1.2.2 活性炭储存液的配制 在100 mL超纯水中加入1 g活性炭和0.5 g琼脂糖, 121℃高温灭菌后储存备用。

1.2.3 热激培养时间对胚状体产量的影响 每皿添加1 mg活性炭, 32℃下分别热激培养0、1、3、5和7 d, 研究热激培养时间对胚状体产量的影响。在初花5 d后1周内重复取材3次, 每处理每次重复5皿。

1.2.4 活性炭浓度对胚状体产量的影响 每皿添加0、1、2和3 mg活性炭, 在32℃下热激培养3 d, 研究活性炭浓度对胚状体产量的影响。在初花5 d后1周内重复取材3次进行试验, 每处理每次重复5皿。

1.2.5 胚状体发生过程和形态观察 以每皿添加1 mg活性炭、32℃热激3 d的培养物为对象, 经1、3、5、7、10和14 d培养, 分别在倒置显微镜下观察胚状体发生过程。振荡培养14~20 d后, 在体式显微镜下观察胚状体形态。

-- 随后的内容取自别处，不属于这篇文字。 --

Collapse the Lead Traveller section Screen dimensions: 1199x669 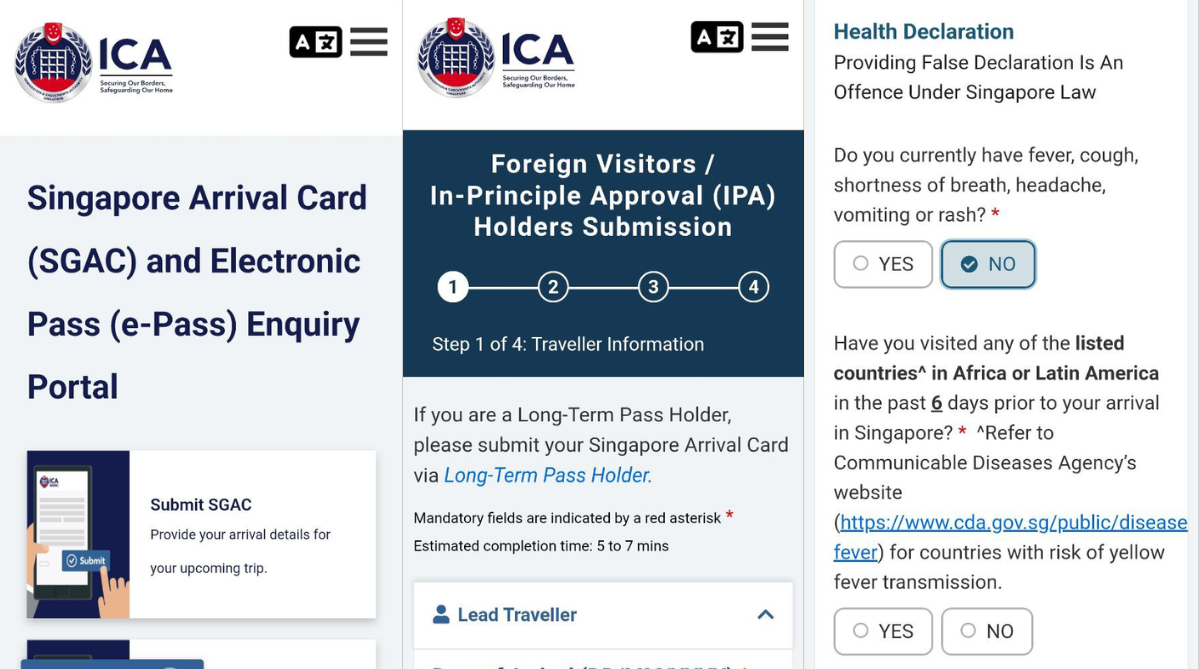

1.2.6 植株再生、移栽、育性和倍性鉴定以及单倍体染色体配对观察 将振荡培养14~20 d的子叶胚转移到1/2MS+3%蔗糖+7 g L-1琼脂培养基(pH 5.8)上, 在20℃、12.5 µmol m-2s-116 h d-1光照条件下培养。出芽后将芽切下继代保存和扩繁到每个花粉植株无性系具有3~5芽。移栽前1个月, 将芽转移到1/2MS+0.5 mg L-1IBA+3%蔗糖+7 g L-1琼脂培养基(pH 5.8)上生根。生根后的试管苗经炼苗1周后移栽到试验地, 最初1周内用白色塑料膜遮蔽。在花期, 对植株进行形态观察, 取即将开放花朵, 取出花药并挤出花粉用2%醋酸洋红染液染色后在显微镜下观察统计花粉育性。取幼嫩花蕾用卡诺氏固定液(3份95%乙醇∶1份冰乙酸)固定24 h后转入75%酒精于冰箱内4℃保存备用, 用改良卡宝品红液染色观察花粉母细胞减数分裂后期I或前期II染色体数目, 观察单倍体减数分裂终变期-中期I染色体配对构型。对加倍的植株采用人工辅助授粉自交, 以了解自交结籽率; 同时, 辅助授以天然诸葛菜混合花粉, 以了解异交结籽率。

2 结果与分析

2.1 胚状体发生过程和形态

培养1 d后, 部分小孢子体积明显增大, 呈圆球形; 另一部分小孢子体积没有明显变化(图1-A)。培养3 d后, 观察到一些小孢子发生第1次细胞分裂。分裂方式有2种, 多为对称分裂, 形成2个大小近等的细胞(图1-B); 另一种是非对称分裂, 形成2个大小明显不同的细胞(图1-C)。培养5 d后, 可观察到多细胞团(图1-D)和具有胚柄状结构的原胚(图1-E)。培养7 d后, 胚发育到球形原胚阶段(图1-F)。培养10 d后, 胚发育到球形胚时期(图1-G)。培养14 d, 肉眼可见细小的白色颗粒状培养物, 在倒置显微镜下可见球形胚状体和心形胚状体, 包括圆球形(图1-H)和卵球形(图1-I)胚状体以及桃心形(图1-J)和心脏形胚状体(图1-K)。继续振荡培养14 d后, 胚状体发育到子叶期(图1-L)。

图1 诸葛菜小孢子胚胎发生过程

A: 部分小孢子膨大; B: 小孢子近均等分裂; C: 小孢子不均等分裂; D: 多细胞团; E: 具胚柄状结构的原胚; F: 球形原胚; G: 球形胚; H: 具胚柄状结构的圆球形胚状体; I: 卵球形胚状体; J: 桃心形胚状体; K: 心脏形胚状体; L: 培养28 d后的胚状体。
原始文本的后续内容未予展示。